Schaaf's argument, in a nutshell, is that a PDMP is an example of government overreach that infringes on personal liberty and also has the unintended consequence of opening up individual medical records to potential hacking. "This is a government database on which every citizen's private medical data will be placed and thousands of people will have access with a username and password," Schaaf said. He also said it won't have the desired outcome.
"The rate of opioid deaths is going up in spite of PDMPs in 49 states," he said. "Catching the 1 percent of patients who are 'doctor shoppers' through a surveillance database isn't going to materially impact the productivity of the state."
Schaaf said he has always been willing to compromise — by putting the PDMP to a public vote. "They wouldn't allow it to go to a vote of the people," he said. "If you can convince the people they should have it, then you'll get it. Missouri people don't want it."
Rehder said it never went ahead to a public vote because Schaaf would only allow that if he got to choose the ballot language.
Schaaf said physicians do prescribe "far too much narcotics." He has proposed an alternative through which the state's Bureau of Narcotics would have access to opioid prescription information and be able to flag potential abuse instead of allowing 30,000 individuals to have access to this information. Rehder said these 30,000 individuals are physicians and pharmacists bound by HIPAA confidentiality rules and they are only allowed to look at their patients' records, not everyone in the system.

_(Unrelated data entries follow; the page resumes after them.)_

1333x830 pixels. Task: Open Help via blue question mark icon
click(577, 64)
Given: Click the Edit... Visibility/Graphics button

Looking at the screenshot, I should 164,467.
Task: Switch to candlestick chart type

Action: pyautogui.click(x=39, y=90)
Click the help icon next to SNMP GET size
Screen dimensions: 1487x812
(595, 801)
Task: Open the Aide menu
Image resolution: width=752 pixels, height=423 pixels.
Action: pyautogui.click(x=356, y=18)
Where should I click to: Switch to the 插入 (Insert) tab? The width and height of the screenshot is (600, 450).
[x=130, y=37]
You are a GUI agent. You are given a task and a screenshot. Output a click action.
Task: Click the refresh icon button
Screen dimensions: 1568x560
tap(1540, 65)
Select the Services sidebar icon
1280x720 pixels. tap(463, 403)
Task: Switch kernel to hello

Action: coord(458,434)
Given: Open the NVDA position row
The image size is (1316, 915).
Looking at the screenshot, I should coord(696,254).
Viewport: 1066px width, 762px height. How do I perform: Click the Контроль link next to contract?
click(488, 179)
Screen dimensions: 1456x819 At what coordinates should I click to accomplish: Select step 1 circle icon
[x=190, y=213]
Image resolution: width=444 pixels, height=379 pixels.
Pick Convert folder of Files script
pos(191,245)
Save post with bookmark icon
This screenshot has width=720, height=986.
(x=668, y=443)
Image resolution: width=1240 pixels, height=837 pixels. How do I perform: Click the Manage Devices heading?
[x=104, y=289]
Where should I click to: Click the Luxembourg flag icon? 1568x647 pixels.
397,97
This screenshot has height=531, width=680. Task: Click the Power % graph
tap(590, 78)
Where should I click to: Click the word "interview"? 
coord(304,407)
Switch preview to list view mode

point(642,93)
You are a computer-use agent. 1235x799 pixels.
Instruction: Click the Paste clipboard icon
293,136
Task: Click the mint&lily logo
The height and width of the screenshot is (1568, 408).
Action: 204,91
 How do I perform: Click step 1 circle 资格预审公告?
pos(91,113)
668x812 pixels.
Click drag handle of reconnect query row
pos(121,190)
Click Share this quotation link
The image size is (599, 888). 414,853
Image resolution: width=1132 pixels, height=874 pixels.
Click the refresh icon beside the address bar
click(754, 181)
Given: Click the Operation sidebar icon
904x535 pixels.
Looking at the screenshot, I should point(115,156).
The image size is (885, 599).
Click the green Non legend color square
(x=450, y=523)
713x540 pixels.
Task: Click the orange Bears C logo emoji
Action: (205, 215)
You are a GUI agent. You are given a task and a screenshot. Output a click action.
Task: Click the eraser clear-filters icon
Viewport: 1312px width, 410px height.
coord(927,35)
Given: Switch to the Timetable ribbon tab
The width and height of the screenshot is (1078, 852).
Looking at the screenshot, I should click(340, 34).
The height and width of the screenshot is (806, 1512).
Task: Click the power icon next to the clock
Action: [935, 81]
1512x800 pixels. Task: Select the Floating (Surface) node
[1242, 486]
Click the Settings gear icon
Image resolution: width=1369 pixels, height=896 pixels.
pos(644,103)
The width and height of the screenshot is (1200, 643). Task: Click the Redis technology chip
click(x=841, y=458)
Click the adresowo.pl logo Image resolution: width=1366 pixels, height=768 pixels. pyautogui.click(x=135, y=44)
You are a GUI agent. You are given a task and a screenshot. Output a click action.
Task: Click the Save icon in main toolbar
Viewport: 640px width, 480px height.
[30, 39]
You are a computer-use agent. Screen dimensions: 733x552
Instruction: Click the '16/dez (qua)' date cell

The Missouri Chamber of Commerce and Industry plans to again support the PDMP in the 2017 legislative agenda and to make it a priority early in the session before filibustering in the Senate — a tactic Schaaf and his peers have used to kill it.
King said while he knows of no company that has left Missouri due to its status as the only state in the U.S. without a PDMP, the Chamber is worried about the state's future business attractiveness: "Will the lack of a PDMP deter a company from moving to Missouri when going through a long list of pros and cons when they are doing site selection? Yes, it could be a factor," King said.
"The Missouri Chamber is an entity that is composed of member companies and member companies that want this, like Mallinckrodt. It is no wonder they support it," Schaaf said. "In my view, business thrives best where liberty thrives. The interests of business do not trump the interest of the people."
"We are not doing anything for businesses," Rehder said. "It's just one of the many residuals of this epidemic. ... It's criminal in my opinion to have a proven tool to help, not fix but greatly help this crises, yet turn a blind eye."